Please rewrite the listing below, swapping every "height" for "vertical size" and keeping everything else the same. Leave the pictures out of your version.

---------- Given information

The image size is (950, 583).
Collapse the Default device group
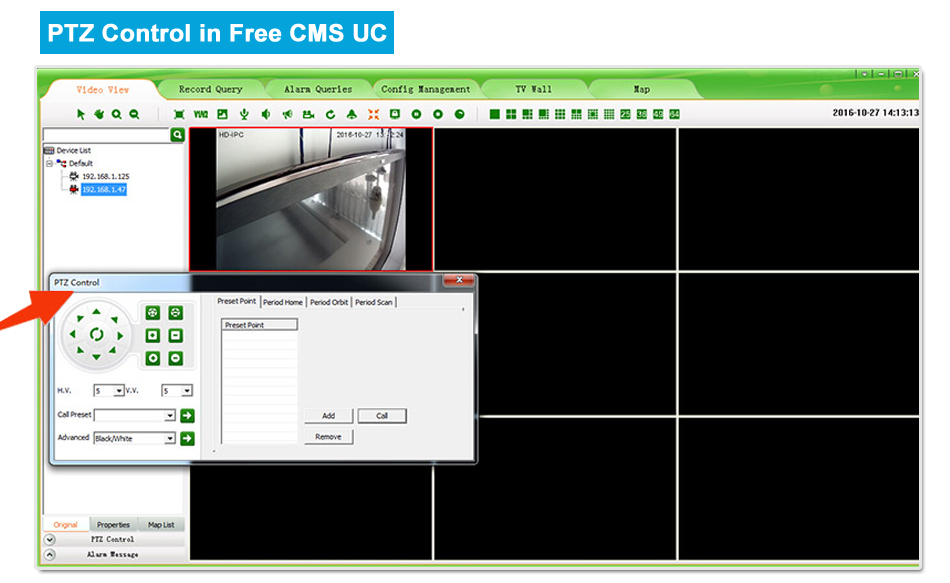[49, 163]
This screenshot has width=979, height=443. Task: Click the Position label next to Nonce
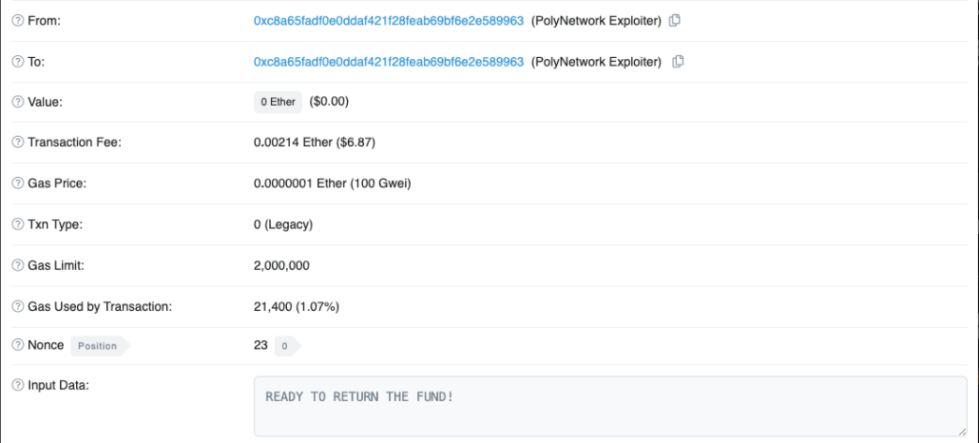[96, 346]
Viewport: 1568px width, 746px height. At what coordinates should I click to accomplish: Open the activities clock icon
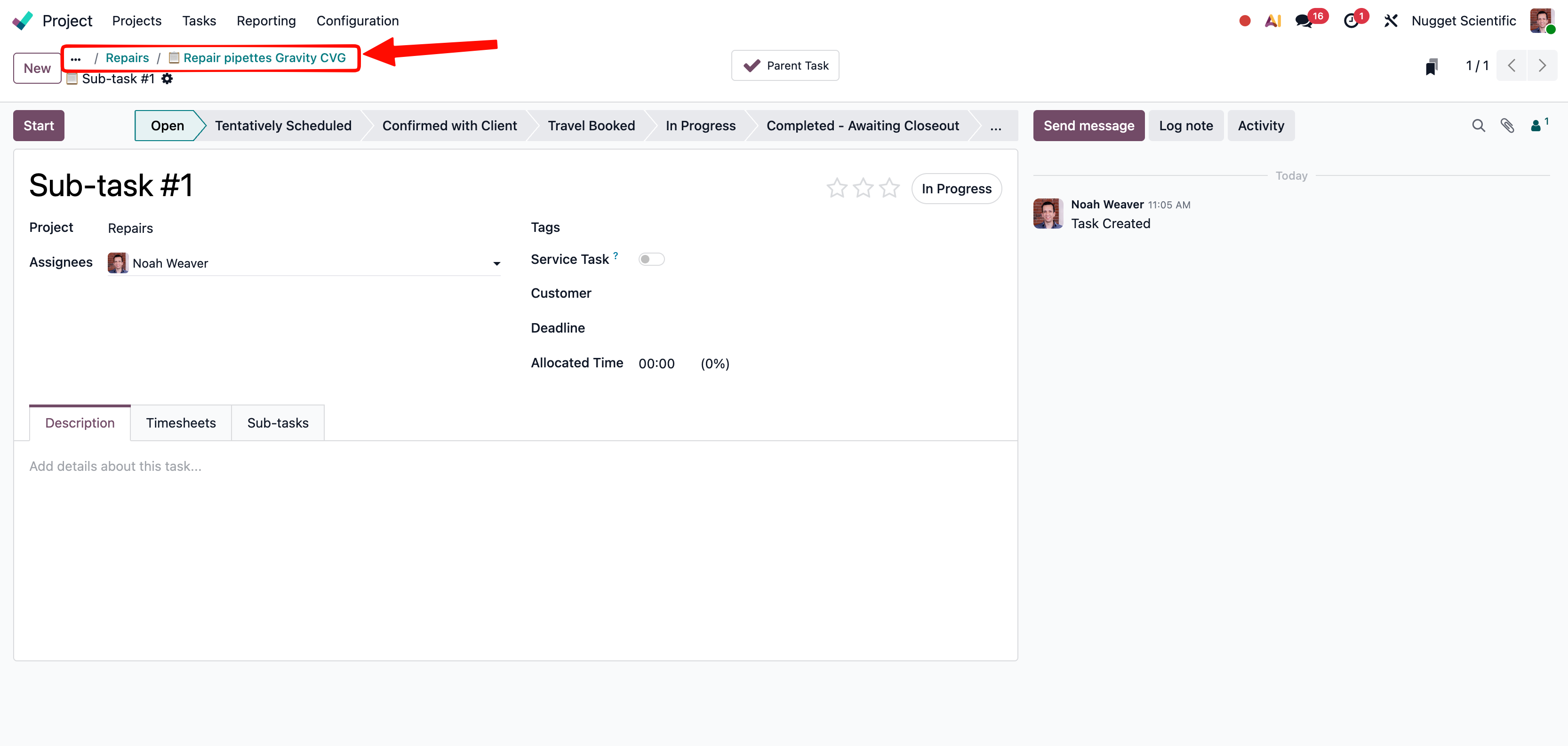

--------------------

§ **Answer to this task**
The image size is (950, 583).
Collapse the Default device group
[49, 163]
This screenshot has width=979, vertical size=443. Task: Click the Position label next to Nonce
[96, 346]
Viewport: 1568px width, 746px vertical size. At what coordinates should I click to accomplish: Open the activities clock icon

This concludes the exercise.